§ **Task objective**
Everything from the line with "Task: Click the Roles info icon" down to the line with "Viewport: 432px width, 598px height." below must be printed exactly, those two lines included. Exclude pictures.

§ **Source data**
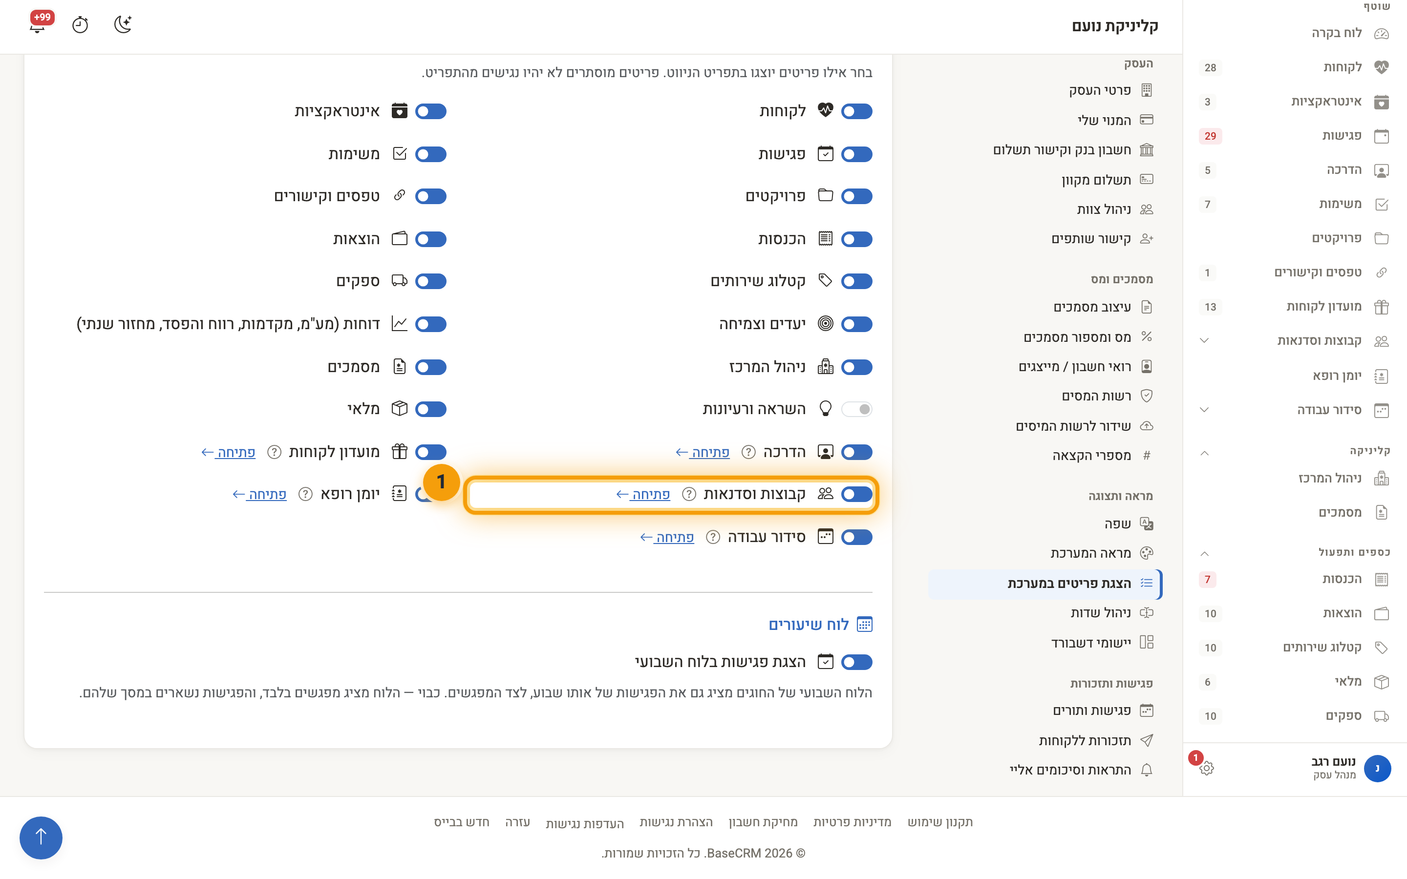Viewport: 1407px width, 879px height.
Task: Click help icon beside קבוצות וסדנאות
Action: click(689, 494)
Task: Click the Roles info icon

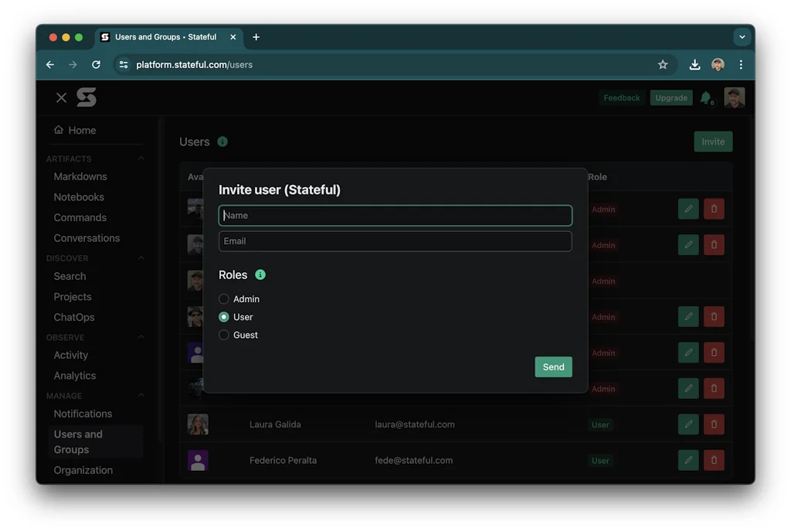Action: [x=260, y=275]
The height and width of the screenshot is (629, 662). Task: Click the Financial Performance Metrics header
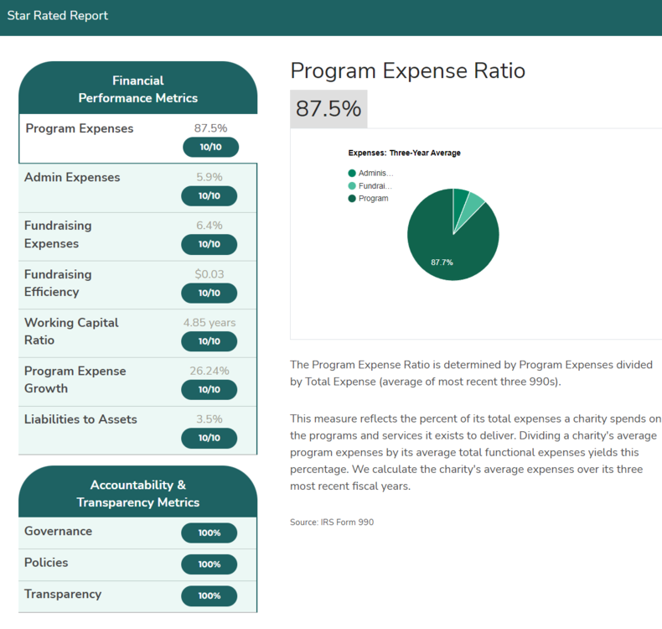(x=138, y=90)

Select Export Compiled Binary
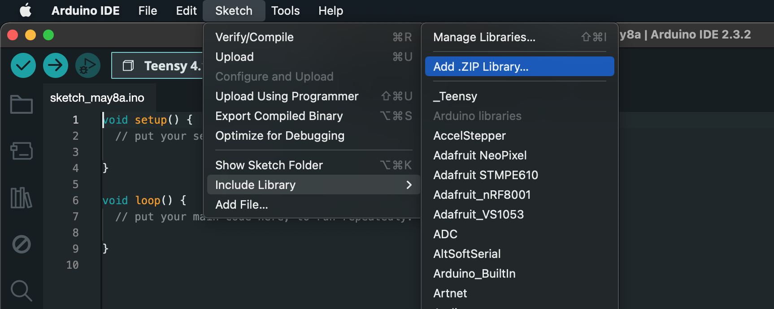pyautogui.click(x=279, y=116)
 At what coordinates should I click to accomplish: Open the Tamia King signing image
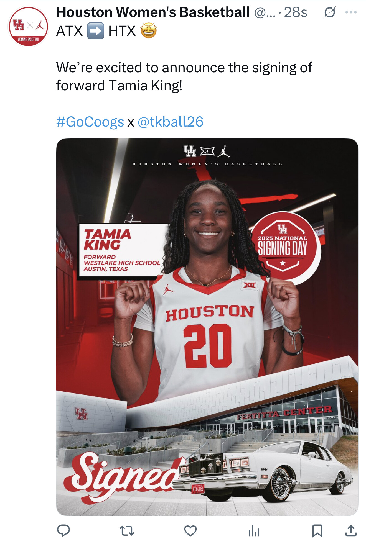coord(207,327)
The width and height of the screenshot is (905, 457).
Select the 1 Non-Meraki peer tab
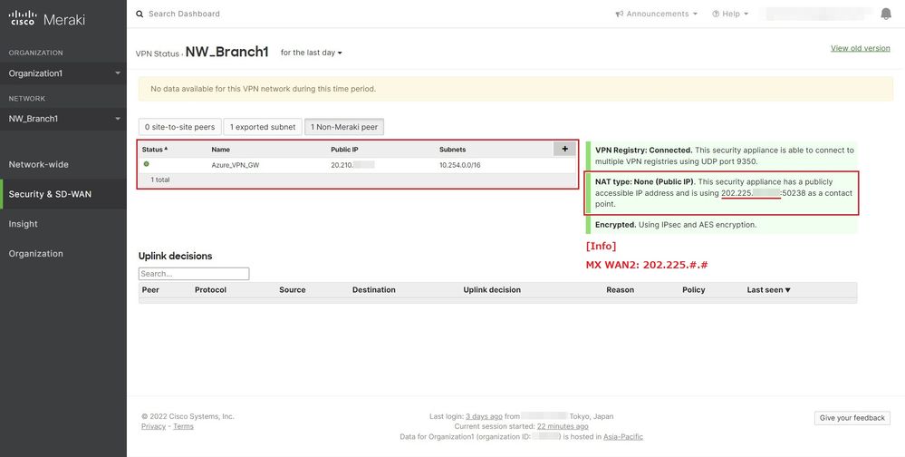pyautogui.click(x=343, y=127)
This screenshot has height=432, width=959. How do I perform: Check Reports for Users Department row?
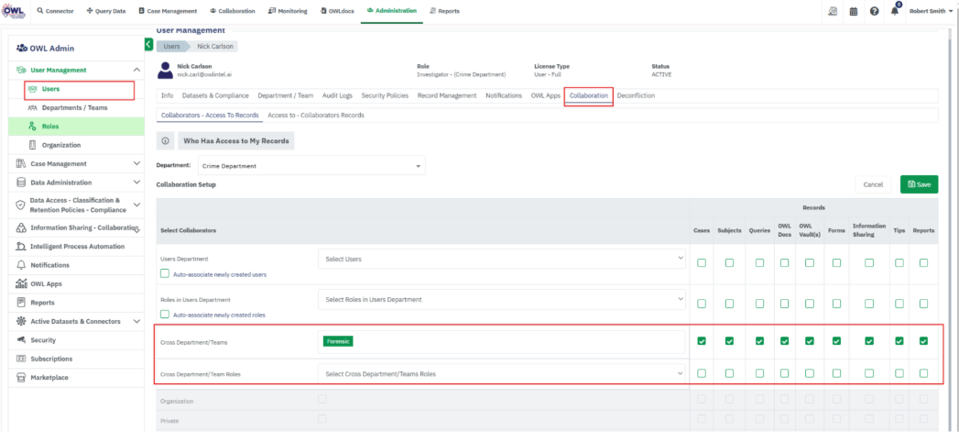(923, 263)
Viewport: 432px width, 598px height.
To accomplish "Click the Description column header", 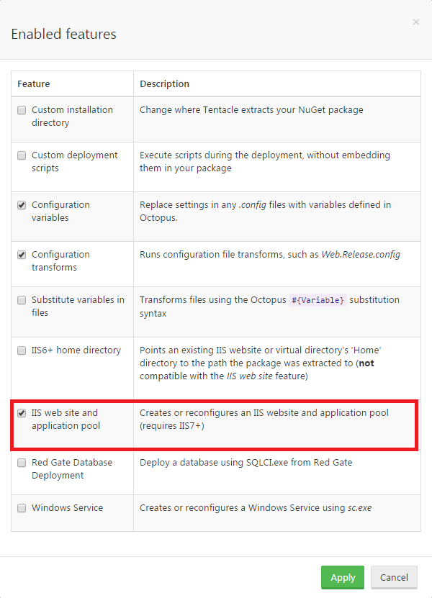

§ **Exercise output**
Task: Click the Roles info icon

Action: [x=260, y=275]
The height and width of the screenshot is (629, 662). Task: Click the Financial Performance Metrics header
(x=138, y=90)

Select Export Compiled Binary
pyautogui.click(x=279, y=116)
 At what coordinates should I click to accomplish: Open the Tamia King signing image
coord(207,327)
The width and height of the screenshot is (905, 457).
Select the 1 Non-Meraki peer tab
pyautogui.click(x=343, y=127)
This screenshot has height=432, width=959. How do I perform: Check Reports for Users Department row?
(923, 263)
Viewport: 432px width, 598px height.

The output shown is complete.